The basis for their recent surge in popularity is two-fold. First, deep learning requires more than just a deep neural network. It requires vast amounts of labeled data. Driverless cars, for instance, could only be effectively programmed once they were fed tens of thousands of hours of driving video and tens of millions of road images. The second reason is that in order for deep learning to be valuable, it needed to be fast. This is only possible with enhanced computer power, which happened when Nvidia was able to release high-performance GPUs. This means that instead of weeks or months, computer scientists are able to have a deep learning neural network trained in a few hours or even minutes.
Deep Learning Vs. Machine Learning
Deep learning is not only a subset of computer science, but also of machine learning. More specifically, deep learning is a subset of machine learning, which is a subset of artificial intelligence, which is a subset of computer science. And while the two forms of computer science are closely related, there are two key differences.
The first is that machine learning requires more human intervention and involvement than deep learning. When the process of machine learning begins, relevant features from the images must be manually inserted. A model is then created from these features, allowing the computer simulation to categorize images. All of this is automated in deep learning. As long as the images are labeled, the artificial neural network extracts all of the image's features on its own. Deep learning is end-to-end. All the computer scientist has to do is provide the data and tell the computer simulation the task that it is responsible for learning. It requires virtually no manual intervention, which is not the case for machine learning.

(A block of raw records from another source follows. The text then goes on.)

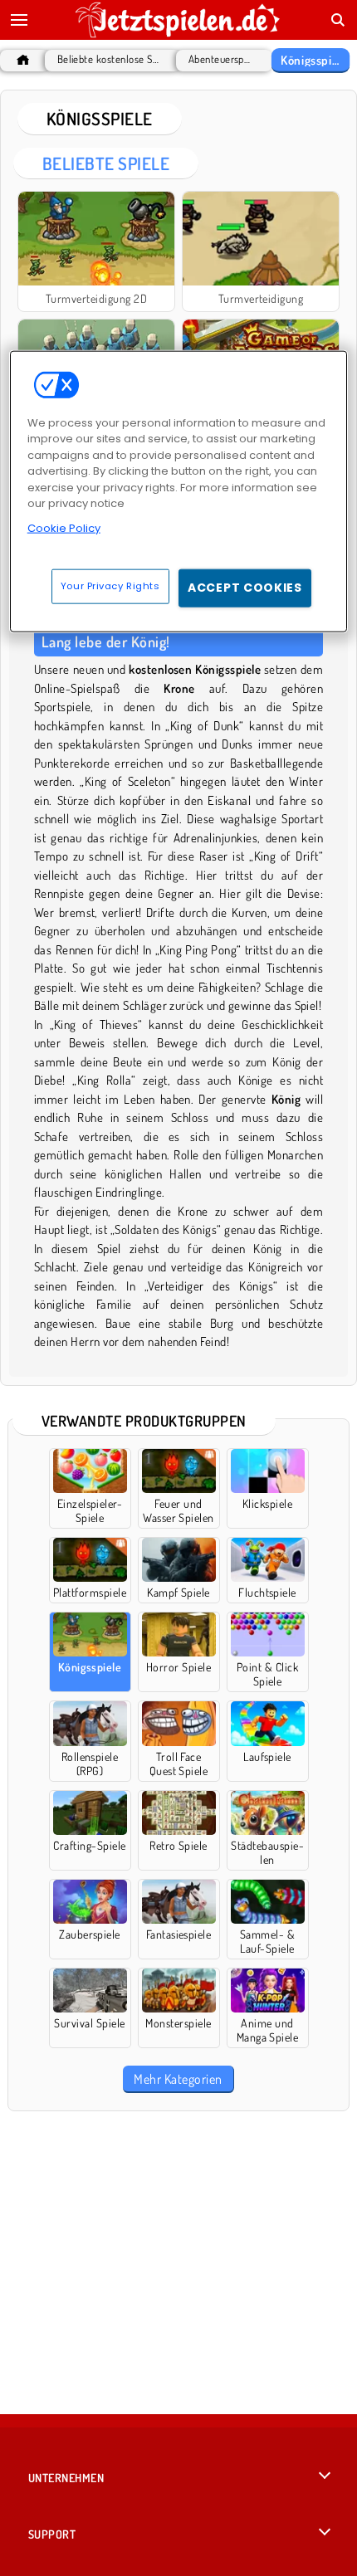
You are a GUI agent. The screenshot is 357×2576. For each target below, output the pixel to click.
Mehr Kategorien (178, 2079)
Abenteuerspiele (220, 59)
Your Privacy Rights (110, 586)
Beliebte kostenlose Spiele (108, 59)
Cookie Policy (63, 527)
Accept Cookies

The second difference is potential performance. With machine learning there is a cap to how well it can perform. The reason for this is that it involves more shallow learning methods, so even when more data is added to the computer, the performance will plateau. This does not happen with deep learning. As more data is processed, the algorithms scale and the performance continues to improve, gaining speed and accuracy.
However, this does not necessarily mean that deep learning is always the optimal choice. The benefit to machine learning is that it allows for a wider range of options, including the performance abilities of the computer, the amount of data that is being processed, and the task that the artificial intelligence is learning. Deep learning requires a very powerful GPU and vast amounts of data. If these are not present, machine learning is the better choice. If they are present, though, deep learning will likely offer better results.